Read-only stores that hold display preferences from server data. They are initialized from root layout data and do not change for the lifetime of the session unless the layout reloads after settings are saved.

import { serverTimezone } from '$stores/timezone';
import { dateFormat } from '$stores/dateFormat';

// In a component
const tz = $serverTimezone; // "Asia/Kuala_Lumpur"
const fmt = $dateFormat; // "auto", "mdy", "dmy", or "ymd"

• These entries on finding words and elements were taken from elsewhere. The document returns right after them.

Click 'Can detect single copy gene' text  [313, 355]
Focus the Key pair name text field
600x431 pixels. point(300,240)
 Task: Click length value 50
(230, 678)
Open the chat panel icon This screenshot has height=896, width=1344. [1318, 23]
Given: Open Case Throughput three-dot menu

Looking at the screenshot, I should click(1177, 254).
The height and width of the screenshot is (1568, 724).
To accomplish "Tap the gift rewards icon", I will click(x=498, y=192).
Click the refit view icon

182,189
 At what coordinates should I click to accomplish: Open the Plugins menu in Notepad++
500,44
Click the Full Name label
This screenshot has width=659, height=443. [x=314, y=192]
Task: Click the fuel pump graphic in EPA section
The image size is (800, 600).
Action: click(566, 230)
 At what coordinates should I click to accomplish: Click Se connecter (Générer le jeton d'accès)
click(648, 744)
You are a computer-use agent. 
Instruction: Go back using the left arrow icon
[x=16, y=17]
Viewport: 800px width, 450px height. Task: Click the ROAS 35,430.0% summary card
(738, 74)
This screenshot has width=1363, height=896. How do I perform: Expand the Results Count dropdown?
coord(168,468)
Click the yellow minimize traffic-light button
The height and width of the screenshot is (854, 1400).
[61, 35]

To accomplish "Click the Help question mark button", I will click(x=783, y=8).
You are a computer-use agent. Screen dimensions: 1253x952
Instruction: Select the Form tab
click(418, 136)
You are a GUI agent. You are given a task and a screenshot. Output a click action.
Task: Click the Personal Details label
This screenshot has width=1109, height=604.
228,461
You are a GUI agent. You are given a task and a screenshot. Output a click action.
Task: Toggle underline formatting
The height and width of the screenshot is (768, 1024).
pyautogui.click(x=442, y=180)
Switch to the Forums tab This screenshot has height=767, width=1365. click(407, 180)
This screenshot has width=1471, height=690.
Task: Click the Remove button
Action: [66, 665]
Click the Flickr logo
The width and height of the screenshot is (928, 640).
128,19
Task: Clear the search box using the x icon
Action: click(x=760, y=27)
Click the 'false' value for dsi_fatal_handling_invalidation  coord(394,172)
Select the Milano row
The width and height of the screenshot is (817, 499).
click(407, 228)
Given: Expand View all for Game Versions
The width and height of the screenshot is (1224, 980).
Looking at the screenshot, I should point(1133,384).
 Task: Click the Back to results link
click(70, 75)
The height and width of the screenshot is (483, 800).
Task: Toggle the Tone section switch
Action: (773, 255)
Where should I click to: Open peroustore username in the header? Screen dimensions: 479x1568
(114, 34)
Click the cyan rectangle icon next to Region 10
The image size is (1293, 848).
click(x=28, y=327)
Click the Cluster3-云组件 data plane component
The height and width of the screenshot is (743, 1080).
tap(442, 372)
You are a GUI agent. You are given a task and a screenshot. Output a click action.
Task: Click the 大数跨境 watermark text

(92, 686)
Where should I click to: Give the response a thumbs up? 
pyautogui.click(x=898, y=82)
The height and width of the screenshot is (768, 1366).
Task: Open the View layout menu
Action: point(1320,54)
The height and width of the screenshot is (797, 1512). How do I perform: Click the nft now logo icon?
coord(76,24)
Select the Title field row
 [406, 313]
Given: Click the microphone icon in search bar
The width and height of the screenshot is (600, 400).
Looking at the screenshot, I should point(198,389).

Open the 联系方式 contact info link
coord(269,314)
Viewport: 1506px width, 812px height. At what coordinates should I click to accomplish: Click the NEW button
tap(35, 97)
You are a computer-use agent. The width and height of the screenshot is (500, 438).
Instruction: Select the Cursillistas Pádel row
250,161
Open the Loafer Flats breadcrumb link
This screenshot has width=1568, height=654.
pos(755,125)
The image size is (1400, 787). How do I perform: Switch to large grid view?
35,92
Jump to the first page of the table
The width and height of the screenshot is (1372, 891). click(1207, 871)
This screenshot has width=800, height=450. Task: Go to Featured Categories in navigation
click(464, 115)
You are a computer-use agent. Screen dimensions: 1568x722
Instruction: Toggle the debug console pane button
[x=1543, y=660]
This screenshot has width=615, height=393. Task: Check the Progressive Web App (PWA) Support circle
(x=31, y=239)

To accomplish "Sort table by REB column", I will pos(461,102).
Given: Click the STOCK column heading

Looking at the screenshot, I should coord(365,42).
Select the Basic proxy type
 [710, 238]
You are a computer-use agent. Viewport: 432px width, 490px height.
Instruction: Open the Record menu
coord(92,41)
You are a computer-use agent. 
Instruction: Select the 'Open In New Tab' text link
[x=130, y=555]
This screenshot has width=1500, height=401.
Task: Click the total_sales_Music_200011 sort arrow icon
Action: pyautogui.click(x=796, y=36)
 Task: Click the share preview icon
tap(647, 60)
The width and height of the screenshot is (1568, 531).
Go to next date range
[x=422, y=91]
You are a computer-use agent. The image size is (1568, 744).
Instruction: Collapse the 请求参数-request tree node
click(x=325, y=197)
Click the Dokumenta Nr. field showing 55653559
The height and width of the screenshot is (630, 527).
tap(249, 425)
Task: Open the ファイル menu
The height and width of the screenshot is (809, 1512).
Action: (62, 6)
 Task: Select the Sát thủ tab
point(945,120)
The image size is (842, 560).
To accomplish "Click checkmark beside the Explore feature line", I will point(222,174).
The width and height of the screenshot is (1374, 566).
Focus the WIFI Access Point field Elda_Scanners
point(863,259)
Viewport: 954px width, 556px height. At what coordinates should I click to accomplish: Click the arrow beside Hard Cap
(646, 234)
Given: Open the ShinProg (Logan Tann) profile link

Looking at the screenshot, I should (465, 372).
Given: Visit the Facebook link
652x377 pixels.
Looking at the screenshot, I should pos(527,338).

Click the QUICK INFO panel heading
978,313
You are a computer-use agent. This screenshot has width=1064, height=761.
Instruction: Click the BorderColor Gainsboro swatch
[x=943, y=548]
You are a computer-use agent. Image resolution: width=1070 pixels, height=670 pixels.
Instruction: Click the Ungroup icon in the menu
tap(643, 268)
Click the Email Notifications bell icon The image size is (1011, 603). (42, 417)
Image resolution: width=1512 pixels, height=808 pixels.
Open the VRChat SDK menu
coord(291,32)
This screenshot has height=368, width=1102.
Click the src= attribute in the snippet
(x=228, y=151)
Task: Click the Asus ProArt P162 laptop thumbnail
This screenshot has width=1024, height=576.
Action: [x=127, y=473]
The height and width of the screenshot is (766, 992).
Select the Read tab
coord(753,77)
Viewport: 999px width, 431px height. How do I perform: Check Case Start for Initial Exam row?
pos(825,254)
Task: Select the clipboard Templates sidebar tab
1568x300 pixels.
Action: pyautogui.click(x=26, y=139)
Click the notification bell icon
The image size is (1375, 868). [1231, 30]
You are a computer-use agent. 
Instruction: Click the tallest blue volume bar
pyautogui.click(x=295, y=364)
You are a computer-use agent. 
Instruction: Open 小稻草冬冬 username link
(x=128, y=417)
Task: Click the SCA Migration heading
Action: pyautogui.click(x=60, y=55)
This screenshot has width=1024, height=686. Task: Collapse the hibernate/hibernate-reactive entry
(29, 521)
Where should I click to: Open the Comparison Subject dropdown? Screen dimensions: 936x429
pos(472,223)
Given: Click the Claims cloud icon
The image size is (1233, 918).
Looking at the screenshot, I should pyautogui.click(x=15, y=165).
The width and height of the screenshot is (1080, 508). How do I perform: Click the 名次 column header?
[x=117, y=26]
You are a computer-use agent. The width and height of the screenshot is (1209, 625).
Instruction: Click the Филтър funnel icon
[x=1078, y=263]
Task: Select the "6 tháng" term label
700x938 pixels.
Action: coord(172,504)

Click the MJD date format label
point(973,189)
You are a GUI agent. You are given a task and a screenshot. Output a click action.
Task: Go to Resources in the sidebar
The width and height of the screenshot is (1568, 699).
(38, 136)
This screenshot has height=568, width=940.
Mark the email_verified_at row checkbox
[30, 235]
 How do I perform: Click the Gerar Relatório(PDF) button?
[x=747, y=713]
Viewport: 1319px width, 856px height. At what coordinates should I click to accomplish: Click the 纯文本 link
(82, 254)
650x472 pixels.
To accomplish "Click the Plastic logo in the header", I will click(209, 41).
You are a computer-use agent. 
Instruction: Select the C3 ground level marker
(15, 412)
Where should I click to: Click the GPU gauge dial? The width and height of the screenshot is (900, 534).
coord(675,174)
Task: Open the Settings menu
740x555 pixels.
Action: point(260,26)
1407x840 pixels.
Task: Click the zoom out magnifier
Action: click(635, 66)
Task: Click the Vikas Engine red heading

The timezone store is the single source of truth for what timezone to display dates in. Components never hardcode a timezone or read it from Intl.DateTimeFormat().resolvedOptions().

Formatting

src/lib/shared/utils/dates.ts

Two categories of function:

Normalization. toUTC() and parseUTC() handle the SQLite bare-timestamp problem described in Database. Called in the query layer only (see Query Layer).

Display. formatDateTime(), formatDate(), and formatRelative() accept a UTC timestamp string, the server timezone, and where relevant the date format preference. These are the only functions that produce text shown to users. Called in Svelte components only.

import { formatDateTime } from '$shared/utils/dates';
import { serverTimezone } from '$stores/timezone';
import { dateFormat } from '$stores/dateFormat';

const display = formatDateTime(job.createdAt, $serverTimezone, $dateFormat);
// "4/19/2026, 10:30:45 PM"  (in Asia/Kuala_Lumpur)

Relative-time helpers (2h ago, in 5m) compare against Date.now() in UTC, so they are timezone-agnostic and do not need the store.

Lint Enforcement

scripts/lint/datetime.ts

A standalone lint script with two scopes:

Query layer (src/lib/server/db/queries/*.ts). Every timestamp column in the schema follows the _at suffix convention (see schema.sql). The linter checks that _at fields in row-to-record mappings are wrapped in toUTC(). A bare assignment like createdAt: row.created_at is a violation; createdAt: toUTC(row.created_at) passes.

Svelte files (src/routes/**/*.svelte). Two rules:

  1. No raw locale methods. .toLocaleString(), .toLocaleDateString(), and .toLocaleTimeString() are banned. Use the display functions from $shared/utils/dates instead.
  2. No raw new Date(x) for display. Constructing a Date from a server string and immediately rendering it (e.g. {new Date(row.timestamp)}) bypasses timezone conversion. Use formatDateTime() or formatDate().